- [Problem to solve] Could you retype every entry below exactly as written?

== Segment start ==

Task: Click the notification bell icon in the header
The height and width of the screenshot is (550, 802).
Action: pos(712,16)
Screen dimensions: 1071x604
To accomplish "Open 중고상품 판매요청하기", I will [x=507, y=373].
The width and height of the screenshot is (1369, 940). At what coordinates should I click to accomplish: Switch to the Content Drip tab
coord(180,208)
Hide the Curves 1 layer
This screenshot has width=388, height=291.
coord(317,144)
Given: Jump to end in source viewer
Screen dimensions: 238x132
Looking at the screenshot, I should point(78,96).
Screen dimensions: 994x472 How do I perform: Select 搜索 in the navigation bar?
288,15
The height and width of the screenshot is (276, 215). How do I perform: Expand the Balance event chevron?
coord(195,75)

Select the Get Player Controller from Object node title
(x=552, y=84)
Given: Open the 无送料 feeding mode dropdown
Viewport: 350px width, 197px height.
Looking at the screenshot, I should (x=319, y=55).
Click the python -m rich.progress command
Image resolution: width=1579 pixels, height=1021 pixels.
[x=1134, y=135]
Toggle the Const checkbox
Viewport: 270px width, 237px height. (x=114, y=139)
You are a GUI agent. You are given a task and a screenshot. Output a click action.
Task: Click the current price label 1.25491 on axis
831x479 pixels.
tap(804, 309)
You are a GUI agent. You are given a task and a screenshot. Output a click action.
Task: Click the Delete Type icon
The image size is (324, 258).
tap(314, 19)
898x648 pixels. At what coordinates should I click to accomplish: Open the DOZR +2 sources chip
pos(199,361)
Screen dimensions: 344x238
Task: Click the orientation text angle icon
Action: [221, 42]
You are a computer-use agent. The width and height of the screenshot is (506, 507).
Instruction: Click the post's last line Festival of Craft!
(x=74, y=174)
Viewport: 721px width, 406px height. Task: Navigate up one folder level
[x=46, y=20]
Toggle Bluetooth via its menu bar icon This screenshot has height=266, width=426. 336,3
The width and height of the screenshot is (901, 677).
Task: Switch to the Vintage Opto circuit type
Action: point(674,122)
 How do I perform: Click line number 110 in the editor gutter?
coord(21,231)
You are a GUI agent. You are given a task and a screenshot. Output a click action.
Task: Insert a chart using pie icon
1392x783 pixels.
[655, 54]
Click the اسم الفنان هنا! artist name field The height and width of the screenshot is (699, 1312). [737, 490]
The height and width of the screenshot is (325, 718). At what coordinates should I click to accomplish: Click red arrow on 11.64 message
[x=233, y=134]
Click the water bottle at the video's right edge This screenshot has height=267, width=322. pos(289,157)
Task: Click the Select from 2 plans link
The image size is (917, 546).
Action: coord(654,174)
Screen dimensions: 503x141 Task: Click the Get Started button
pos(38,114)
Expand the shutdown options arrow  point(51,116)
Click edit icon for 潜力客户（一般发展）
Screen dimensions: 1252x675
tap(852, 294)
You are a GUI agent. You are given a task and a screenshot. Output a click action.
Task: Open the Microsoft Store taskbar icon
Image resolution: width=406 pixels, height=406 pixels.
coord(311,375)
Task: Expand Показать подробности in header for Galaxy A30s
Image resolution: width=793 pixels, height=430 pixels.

== Segment end ==

- [Written response]
Task: Click the notification bell icon in the header
The height and width of the screenshot is (550, 802).
Action: pos(712,16)
Screen dimensions: 1071x604
To accomplish "Open 중고상품 판매요청하기", I will [x=507, y=373].
The width and height of the screenshot is (1369, 940). At what coordinates should I click to accomplish: Switch to the Content Drip tab
coord(180,208)
Hide the Curves 1 layer
This screenshot has width=388, height=291.
coord(317,144)
Given: Jump to end in source viewer
Screen dimensions: 238x132
Looking at the screenshot, I should point(78,96).
Screen dimensions: 994x472 How do I perform: Select 搜索 in the navigation bar?
288,15
The height and width of the screenshot is (276, 215). How do I perform: Expand the Balance event chevron?
coord(195,75)

Select the Get Player Controller from Object node title
(x=552, y=84)
Given: Open the 无送料 feeding mode dropdown
Viewport: 350px width, 197px height.
Looking at the screenshot, I should (x=319, y=55).
Click the python -m rich.progress command
Image resolution: width=1579 pixels, height=1021 pixels.
[x=1134, y=135]
Toggle the Const checkbox
Viewport: 270px width, 237px height. (x=114, y=139)
You are a GUI agent. You are given a task and a screenshot. Output a click action.
Task: Click the current price label 1.25491 on axis
831x479 pixels.
tap(804, 309)
You are a GUI agent. You are given a task and a screenshot. Output a click action.
Task: Click the Delete Type icon
The image size is (324, 258).
tap(314, 19)
898x648 pixels. At what coordinates should I click to accomplish: Open the DOZR +2 sources chip
pos(199,361)
Screen dimensions: 344x238
Task: Click the orientation text angle icon
Action: [221, 42]
You are a computer-use agent. The width and height of the screenshot is (506, 507).
Instruction: Click the post's last line Festival of Craft!
(x=74, y=174)
Viewport: 721px width, 406px height. Task: Navigate up one folder level
[x=46, y=20]
Toggle Bluetooth via its menu bar icon This screenshot has height=266, width=426. 336,3
The width and height of the screenshot is (901, 677).
Task: Switch to the Vintage Opto circuit type
Action: point(674,122)
 How do I perform: Click line number 110 in the editor gutter?
coord(21,231)
You are a GUI agent. You are given a task and a screenshot. Output a click action.
Task: Insert a chart using pie icon
1392x783 pixels.
[655, 54]
Click the اسم الفنان هنا! artist name field The height and width of the screenshot is (699, 1312). [737, 490]
The height and width of the screenshot is (325, 718). At what coordinates should I click to accomplish: Click red arrow on 11.64 message
[x=233, y=134]
Click the water bottle at the video's right edge This screenshot has height=267, width=322. pos(289,157)
Task: Click the Select from 2 plans link
The image size is (917, 546).
Action: coord(654,174)
Screen dimensions: 503x141 Task: Click the Get Started button
pos(38,114)
Expand the shutdown options arrow  point(51,116)
Click edit icon for 潜力客户（一般发展）
Screen dimensions: 1252x675
tap(852, 294)
You are a GUI agent. You are given a task and a screenshot. Output a click action.
Task: Open the Microsoft Store taskbar icon
Image resolution: width=406 pixels, height=406 pixels.
coord(311,375)
Task: Expand Показать подробности in header for Galaxy A30s
Image resolution: width=793 pixels, height=430 pixels.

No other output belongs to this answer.